What to produce:
The listing that follows should be copied in full and exactly, with no pictures.
*** Supplied data Section Begins ***
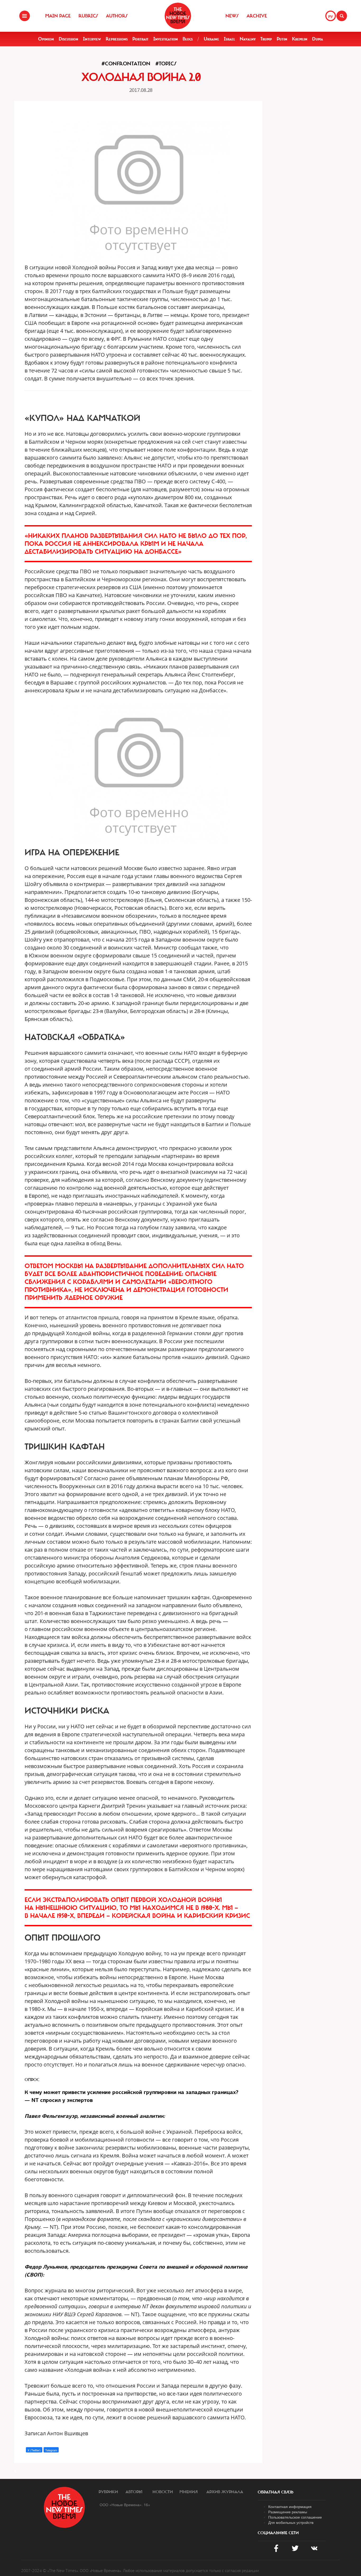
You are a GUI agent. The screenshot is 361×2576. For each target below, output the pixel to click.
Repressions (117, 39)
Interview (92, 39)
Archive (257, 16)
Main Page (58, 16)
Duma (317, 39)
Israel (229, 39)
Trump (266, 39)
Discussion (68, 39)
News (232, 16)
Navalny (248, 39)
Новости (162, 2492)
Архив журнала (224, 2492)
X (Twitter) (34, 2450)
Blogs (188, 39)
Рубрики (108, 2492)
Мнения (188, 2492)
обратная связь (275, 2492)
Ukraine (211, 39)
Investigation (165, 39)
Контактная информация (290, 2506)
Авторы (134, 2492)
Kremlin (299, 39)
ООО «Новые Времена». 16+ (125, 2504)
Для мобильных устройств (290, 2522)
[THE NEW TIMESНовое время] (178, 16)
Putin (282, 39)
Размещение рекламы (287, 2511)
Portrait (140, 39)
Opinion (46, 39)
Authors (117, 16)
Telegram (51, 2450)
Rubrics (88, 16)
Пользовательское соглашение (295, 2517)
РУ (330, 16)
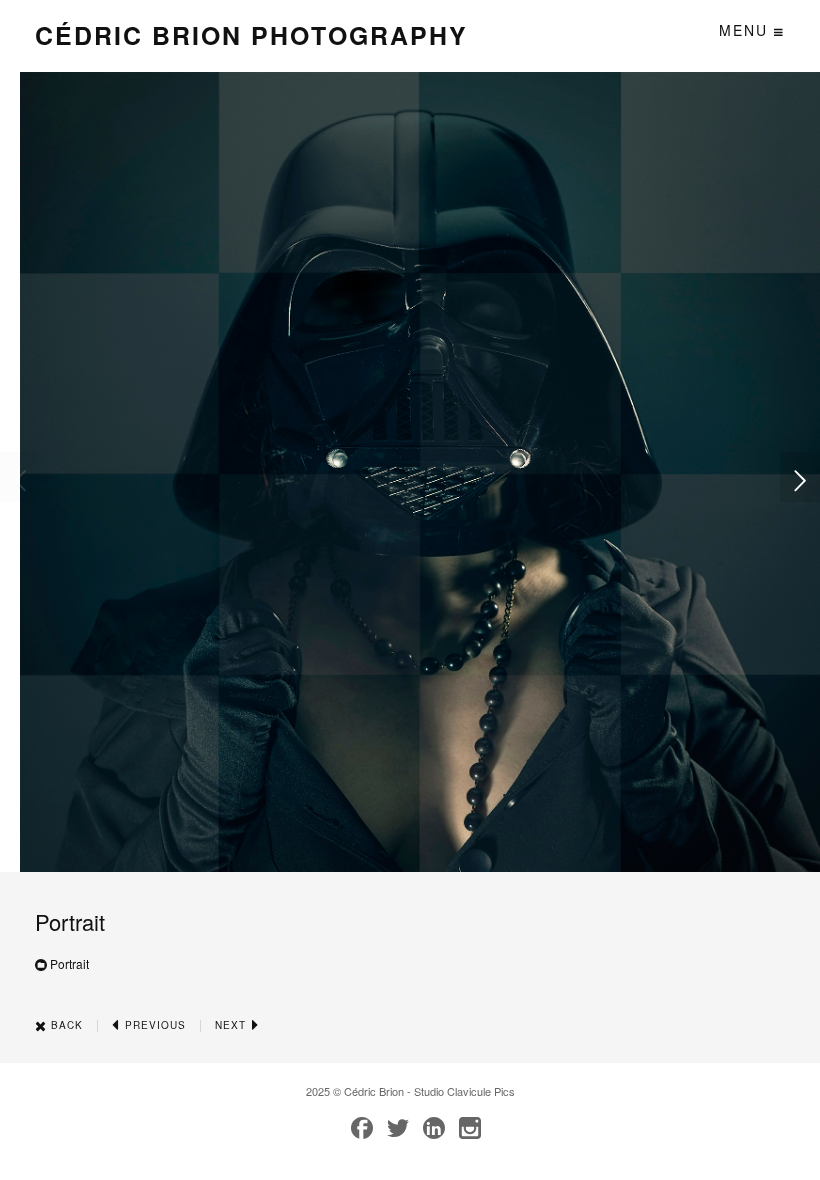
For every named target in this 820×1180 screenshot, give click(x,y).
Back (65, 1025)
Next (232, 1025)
*** Supplied data Section Ends ***
Task answer:
You are a GUI agent. The screenshot is 361×2576. For each target below, output the pixel to click.
Repressions (117, 39)
Interview (92, 39)
Archive (257, 16)
Main Page (58, 16)
Duma (317, 39)
Israel (229, 39)
Trump (266, 39)
Discussion (68, 39)
News (232, 16)
Navalny (248, 39)
Новости (162, 2492)
Архив журнала (224, 2492)
X (Twitter) (34, 2450)
Blogs (188, 39)
Рубрики (108, 2492)
Мнения (188, 2492)
обратная связь (275, 2492)
Ukraine (211, 39)
Investigation (165, 39)
Контактная информация (290, 2506)
Авторы (134, 2492)
Kremlin (299, 39)
ООО «Новые Времена». 16+ (125, 2504)
Для мобильных устройств (290, 2522)
[THE NEW TIMESНовое время] (178, 16)
Putin (282, 39)
Размещение рекламы (287, 2511)
Portrait (140, 39)
Opinion (46, 39)
Authors (117, 16)
Telegram (51, 2450)
Rubrics (88, 16)
Пользовательское соглашение (295, 2517)
РУ (330, 16)
For every named target in this 820×1180 screenshot, give click(x,y).
Back (65, 1025)
Next (232, 1025)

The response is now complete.